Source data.

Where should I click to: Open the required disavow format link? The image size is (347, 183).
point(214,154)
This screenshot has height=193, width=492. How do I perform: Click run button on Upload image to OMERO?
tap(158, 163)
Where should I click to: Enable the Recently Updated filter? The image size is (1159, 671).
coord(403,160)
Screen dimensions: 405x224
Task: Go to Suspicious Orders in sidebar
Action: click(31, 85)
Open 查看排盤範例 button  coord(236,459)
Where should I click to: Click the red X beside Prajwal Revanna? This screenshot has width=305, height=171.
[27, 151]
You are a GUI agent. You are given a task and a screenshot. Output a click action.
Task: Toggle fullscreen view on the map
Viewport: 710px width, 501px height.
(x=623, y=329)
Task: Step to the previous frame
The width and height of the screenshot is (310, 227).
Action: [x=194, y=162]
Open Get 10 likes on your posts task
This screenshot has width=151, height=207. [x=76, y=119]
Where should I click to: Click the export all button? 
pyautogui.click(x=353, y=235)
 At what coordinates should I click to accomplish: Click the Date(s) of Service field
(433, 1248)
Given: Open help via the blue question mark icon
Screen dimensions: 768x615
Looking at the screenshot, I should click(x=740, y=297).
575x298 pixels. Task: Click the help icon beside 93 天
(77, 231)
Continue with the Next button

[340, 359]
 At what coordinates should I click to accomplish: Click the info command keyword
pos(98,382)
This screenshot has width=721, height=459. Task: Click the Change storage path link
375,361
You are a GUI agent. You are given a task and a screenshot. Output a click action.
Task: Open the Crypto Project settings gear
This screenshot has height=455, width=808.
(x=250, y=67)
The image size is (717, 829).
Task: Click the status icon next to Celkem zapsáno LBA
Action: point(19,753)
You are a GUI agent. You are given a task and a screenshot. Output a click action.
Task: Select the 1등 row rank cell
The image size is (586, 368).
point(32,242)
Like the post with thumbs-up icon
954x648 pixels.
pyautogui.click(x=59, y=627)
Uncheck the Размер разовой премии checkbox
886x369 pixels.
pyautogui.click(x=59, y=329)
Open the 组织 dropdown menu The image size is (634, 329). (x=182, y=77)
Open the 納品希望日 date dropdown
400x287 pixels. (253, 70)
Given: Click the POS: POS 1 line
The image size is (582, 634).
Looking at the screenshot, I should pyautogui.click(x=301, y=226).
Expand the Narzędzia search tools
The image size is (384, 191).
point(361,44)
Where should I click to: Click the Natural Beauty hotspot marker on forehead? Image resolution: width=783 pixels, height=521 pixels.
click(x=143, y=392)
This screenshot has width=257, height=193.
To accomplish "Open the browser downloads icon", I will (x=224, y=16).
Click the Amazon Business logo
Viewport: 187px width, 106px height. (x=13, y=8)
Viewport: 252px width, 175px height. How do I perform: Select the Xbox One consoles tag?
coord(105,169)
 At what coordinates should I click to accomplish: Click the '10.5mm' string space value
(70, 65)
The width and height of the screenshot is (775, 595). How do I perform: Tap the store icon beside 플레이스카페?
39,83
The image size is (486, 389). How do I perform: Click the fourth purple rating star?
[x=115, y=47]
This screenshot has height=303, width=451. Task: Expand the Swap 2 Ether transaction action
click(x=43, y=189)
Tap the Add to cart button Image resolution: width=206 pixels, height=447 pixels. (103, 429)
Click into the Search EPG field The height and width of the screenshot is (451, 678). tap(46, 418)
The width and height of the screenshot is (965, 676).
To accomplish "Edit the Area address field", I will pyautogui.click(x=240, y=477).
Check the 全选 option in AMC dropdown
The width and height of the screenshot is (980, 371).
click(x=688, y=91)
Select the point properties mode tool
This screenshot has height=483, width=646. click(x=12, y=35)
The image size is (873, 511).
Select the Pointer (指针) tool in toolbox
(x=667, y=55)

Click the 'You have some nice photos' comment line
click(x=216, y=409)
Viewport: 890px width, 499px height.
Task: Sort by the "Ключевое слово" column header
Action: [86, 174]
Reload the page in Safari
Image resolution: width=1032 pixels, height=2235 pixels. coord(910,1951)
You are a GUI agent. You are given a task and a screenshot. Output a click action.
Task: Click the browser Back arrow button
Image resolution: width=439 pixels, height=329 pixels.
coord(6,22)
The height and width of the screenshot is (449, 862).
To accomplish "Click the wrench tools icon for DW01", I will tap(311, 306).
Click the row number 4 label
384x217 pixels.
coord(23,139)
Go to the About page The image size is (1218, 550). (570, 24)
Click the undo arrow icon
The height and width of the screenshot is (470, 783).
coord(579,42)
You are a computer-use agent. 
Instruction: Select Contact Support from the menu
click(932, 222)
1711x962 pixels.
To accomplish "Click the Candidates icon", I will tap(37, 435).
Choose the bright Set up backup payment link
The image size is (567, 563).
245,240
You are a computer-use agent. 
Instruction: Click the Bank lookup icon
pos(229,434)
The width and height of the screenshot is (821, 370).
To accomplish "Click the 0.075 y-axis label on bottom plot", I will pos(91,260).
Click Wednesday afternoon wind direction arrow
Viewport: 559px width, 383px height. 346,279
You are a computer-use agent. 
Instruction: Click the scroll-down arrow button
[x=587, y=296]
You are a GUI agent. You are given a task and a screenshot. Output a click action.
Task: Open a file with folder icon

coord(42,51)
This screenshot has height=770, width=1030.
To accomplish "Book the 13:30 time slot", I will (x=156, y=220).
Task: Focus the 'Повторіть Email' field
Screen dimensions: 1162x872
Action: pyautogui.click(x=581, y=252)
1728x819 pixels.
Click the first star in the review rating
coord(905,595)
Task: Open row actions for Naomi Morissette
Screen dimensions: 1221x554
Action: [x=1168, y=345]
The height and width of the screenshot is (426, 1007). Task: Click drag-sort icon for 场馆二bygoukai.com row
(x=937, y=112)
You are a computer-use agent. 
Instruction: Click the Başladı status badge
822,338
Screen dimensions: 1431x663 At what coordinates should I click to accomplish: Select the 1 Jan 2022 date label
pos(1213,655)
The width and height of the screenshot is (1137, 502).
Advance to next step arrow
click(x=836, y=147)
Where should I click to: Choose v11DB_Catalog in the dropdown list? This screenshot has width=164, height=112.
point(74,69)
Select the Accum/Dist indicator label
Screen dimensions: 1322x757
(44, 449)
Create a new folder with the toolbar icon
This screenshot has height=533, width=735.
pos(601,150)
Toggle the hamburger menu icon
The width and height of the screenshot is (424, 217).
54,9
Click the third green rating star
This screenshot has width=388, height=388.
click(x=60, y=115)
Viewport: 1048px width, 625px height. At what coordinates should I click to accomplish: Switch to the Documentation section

TASK PROMPT. Above are some records. Print them all exactly.

EXERCISE RESPONSE.
Where should I click to: Open the required disavow format link? The image size is (347, 183).
point(214,154)
This screenshot has height=193, width=492. How do I perform: Click run button on Upload image to OMERO?
tap(158, 163)
Where should I click to: Enable the Recently Updated filter? The image size is (1159, 671).
coord(403,160)
Screen dimensions: 405x224
Task: Go to Suspicious Orders in sidebar
Action: click(31, 85)
Open 查看排盤範例 button  coord(236,459)
Where should I click to: Click the red X beside Prajwal Revanna? This screenshot has width=305, height=171.
[27, 151]
You are a GUI agent. You are given a task and a screenshot. Output a click action.
Task: Toggle fullscreen view on the map
Viewport: 710px width, 501px height.
(x=623, y=329)
Task: Step to the previous frame
The width and height of the screenshot is (310, 227).
Action: [x=194, y=162]
Open Get 10 likes on your posts task
This screenshot has width=151, height=207. [x=76, y=119]
Where should I click to: Click the export all button? 
pyautogui.click(x=353, y=235)
 At what coordinates should I click to accomplish: Click the Date(s) of Service field
(433, 1248)
Given: Open help via the blue question mark icon
Screen dimensions: 768x615
Looking at the screenshot, I should click(x=740, y=297).
575x298 pixels. Task: Click the help icon beside 93 天
(77, 231)
Continue with the Next button

[340, 359]
 At what coordinates should I click to accomplish: Click the info command keyword
pos(98,382)
This screenshot has width=721, height=459. Task: Click the Change storage path link
375,361
You are a GUI agent. You are given a task and a screenshot. Output a click action.
Task: Open the Crypto Project settings gear
This screenshot has height=455, width=808.
(x=250, y=67)
The image size is (717, 829).
Task: Click the status icon next to Celkem zapsáno LBA
Action: point(19,753)
You are a GUI agent. You are given a task and a screenshot. Output a click action.
Task: Select the 1등 row rank cell
The image size is (586, 368).
point(32,242)
Like the post with thumbs-up icon
954x648 pixels.
pyautogui.click(x=59, y=627)
Uncheck the Размер разовой премии checkbox
886x369 pixels.
pyautogui.click(x=59, y=329)
Open the 组织 dropdown menu The image size is (634, 329). (x=182, y=77)
Open the 納品希望日 date dropdown
400x287 pixels. (253, 70)
Given: Click the POS: POS 1 line
The image size is (582, 634).
Looking at the screenshot, I should pyautogui.click(x=301, y=226).
Expand the Narzędzia search tools
The image size is (384, 191).
point(361,44)
Where should I click to: Click the Natural Beauty hotspot marker on forehead? Image resolution: width=783 pixels, height=521 pixels.
click(x=143, y=392)
This screenshot has width=257, height=193.
To accomplish "Open the browser downloads icon", I will (x=224, y=16).
Click the Amazon Business logo
Viewport: 187px width, 106px height. (x=13, y=8)
Viewport: 252px width, 175px height. How do I perform: Select the Xbox One consoles tag?
coord(105,169)
 At what coordinates should I click to accomplish: Click the '10.5mm' string space value
(70, 65)
The width and height of the screenshot is (775, 595). How do I perform: Tap the store icon beside 플레이스카페?
39,83
The image size is (486, 389). How do I perform: Click the fourth purple rating star?
[x=115, y=47]
This screenshot has height=303, width=451. Task: Expand the Swap 2 Ether transaction action
click(x=43, y=189)
Tap the Add to cart button Image resolution: width=206 pixels, height=447 pixels. (103, 429)
Click into the Search EPG field The height and width of the screenshot is (451, 678). tap(46, 418)
The width and height of the screenshot is (965, 676).
To accomplish "Edit the Area address field", I will pyautogui.click(x=240, y=477).
Check the 全选 option in AMC dropdown
The width and height of the screenshot is (980, 371).
click(x=688, y=91)
Select the point properties mode tool
This screenshot has height=483, width=646. click(x=12, y=35)
The image size is (873, 511).
Select the Pointer (指针) tool in toolbox
(x=667, y=55)

Click the 'You have some nice photos' comment line
click(x=216, y=409)
Viewport: 890px width, 499px height.
Task: Sort by the "Ключевое слово" column header
Action: [86, 174]
Reload the page in Safari
Image resolution: width=1032 pixels, height=2235 pixels. coord(910,1951)
You are a GUI agent. You are given a task and a screenshot. Output a click action.
Task: Click the browser Back arrow button
Image resolution: width=439 pixels, height=329 pixels.
coord(6,22)
The height and width of the screenshot is (449, 862).
To accomplish "Click the wrench tools icon for DW01", I will tap(311, 306).
Click the row number 4 label
384x217 pixels.
coord(23,139)
Go to the About page The image size is (1218, 550). (570, 24)
Click the undo arrow icon
The height and width of the screenshot is (470, 783).
coord(579,42)
You are a computer-use agent. 
Instruction: Select Contact Support from the menu
click(932, 222)
1711x962 pixels.
To accomplish "Click the Candidates icon", I will tap(37, 435).
Choose the bright Set up backup payment link
The image size is (567, 563).
245,240
You are a computer-use agent. 
Instruction: Click the Bank lookup icon
pos(229,434)
The width and height of the screenshot is (821, 370).
To accomplish "Click the 0.075 y-axis label on bottom plot", I will pos(91,260).
Click Wednesday afternoon wind direction arrow
Viewport: 559px width, 383px height. 346,279
You are a computer-use agent. 
Instruction: Click the scroll-down arrow button
[x=587, y=296]
You are a GUI agent. You are given a task and a screenshot. Output a click action.
Task: Open a file with folder icon

coord(42,51)
This screenshot has height=770, width=1030.
To accomplish "Book the 13:30 time slot", I will (x=156, y=220).
Task: Focus the 'Повторіть Email' field
Screen dimensions: 1162x872
Action: pyautogui.click(x=581, y=252)
1728x819 pixels.
Click the first star in the review rating
coord(905,595)
Task: Open row actions for Naomi Morissette
Screen dimensions: 1221x554
Action: [x=1168, y=345]
The height and width of the screenshot is (426, 1007). Task: Click drag-sort icon for 场馆二bygoukai.com row
(x=937, y=112)
You are a computer-use agent. 
Instruction: Click the Başladı status badge
822,338
Screen dimensions: 1431x663 At what coordinates should I click to accomplish: Select the 1 Jan 2022 date label
pos(1213,655)
The width and height of the screenshot is (1137, 502).
Advance to next step arrow
click(x=836, y=147)
Where should I click to: Choose v11DB_Catalog in the dropdown list? This screenshot has width=164, height=112.
point(74,69)
Select the Accum/Dist indicator label
Screen dimensions: 1322x757
(44, 449)
Create a new folder with the toolbar icon
This screenshot has height=533, width=735.
pos(601,150)
Toggle the hamburger menu icon
The width and height of the screenshot is (424, 217).
54,9
Click the third green rating star
This screenshot has width=388, height=388.
click(x=60, y=115)
Viewport: 1048px width, 625px height. At what coordinates should I click to accomplish: Switch to the Documentation section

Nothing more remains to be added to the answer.